━━━ Document segment
Park in London Borough of Lewisham, United Kingdom

Forster Memorial Park, is a public park in London Borough of Lewisham. It takes up the land between Bellingham Road and Whitefoot Lane, Catford – the park and surrounding roads form Southend or Southend Village. The nearest stations are Bellingham and Beckenham Hill.

==History of the park==
The land where the park now stands was donated by H.W. Forster, first MP for Bromley and later Governor-General of Australia. The Forster family had lived at Southend Hall from the early 19th century (now demolished, but located near the junction of Bromley Road and Whitefoot Lane) and had a large estate covering what was then a rural outpost of London in the county of Kent. The land for the park was donated in memory of H.W. Forster’s two sons, Alfred and John Forster, who died in World War I, and was formally opened by his daughter in 1922.

The park was expanded again in 1937, when further land to the north was bought from the Forster Estate Company.
━━━━━━
━━━ Raw data
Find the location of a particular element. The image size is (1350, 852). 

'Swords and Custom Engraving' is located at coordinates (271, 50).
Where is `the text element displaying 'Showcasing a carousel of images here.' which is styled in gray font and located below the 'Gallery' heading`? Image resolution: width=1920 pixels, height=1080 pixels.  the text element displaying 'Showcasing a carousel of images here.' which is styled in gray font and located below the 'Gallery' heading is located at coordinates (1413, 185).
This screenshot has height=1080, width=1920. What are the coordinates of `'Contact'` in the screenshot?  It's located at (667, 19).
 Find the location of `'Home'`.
━━━━━━
● Things to do:
**1)** Edit the Forster Memorial Park text from "Forster Memorial Park, is" to "daughter in 1922.", replacing "Southend Hall" with "Southend House".
**2)** According to the Forster Memorial Park text, who formally opened the park, and in what year?
**3)** Write the next part of the Forster Memorial Park text, picking up after its final sentence.

● Responses to the exercise:
**1)**
Forster Memorial Park, is a public park in London Borough of Lewisham. It takes up the land between Bellingham Road and Whitefoot Lane, Catford – the park and surrounding roads form Southend or Southend Village. The nearest stations are Bellingham and Beckenham Hill.

==History of the park==
The land where the park now stands was donated by H.W. Forster, first MP for Bromley and later Governor-General of Australia. The Forster family had lived at Southend House from the early 19th century (now demolished, but located near the junction of Bromley Road and Whitefoot Lane) and had a large estate covering what was then a rural outpost of London in the county of Kent. The land for the park was donated in memory of H.W. Forster’s two sons, Alfred and John Forster, who died in World War I, and was formally opened by his daughter in 1922.

**2)** H.W. Forster's daughter opened it in 1922.

**3)**
==Layout and notable features==
The park, which is accessed from Whitefoot Lane, extends to 17 ha and is unusual for an urbanised area in that its central area of open grassland is surrounded by relict ancient woodland. This wood includes ash, hornbeam and oak trees. The woodland’s shrub layer has been found to include some wild service tree, a rare species in the UK that is almost exclusively found in ancient woods and hedgerows. The area has been managed since 1999 by the borough’s environmental taskforce. Their work includes removal of invasive species, such as sycamore, and restoration of a more natural landscape.

The park includes a children’s play area, BMX track, cycle route and cycling proficiency area and a football pitch.

There is an active Friends of Forster Memorial Park.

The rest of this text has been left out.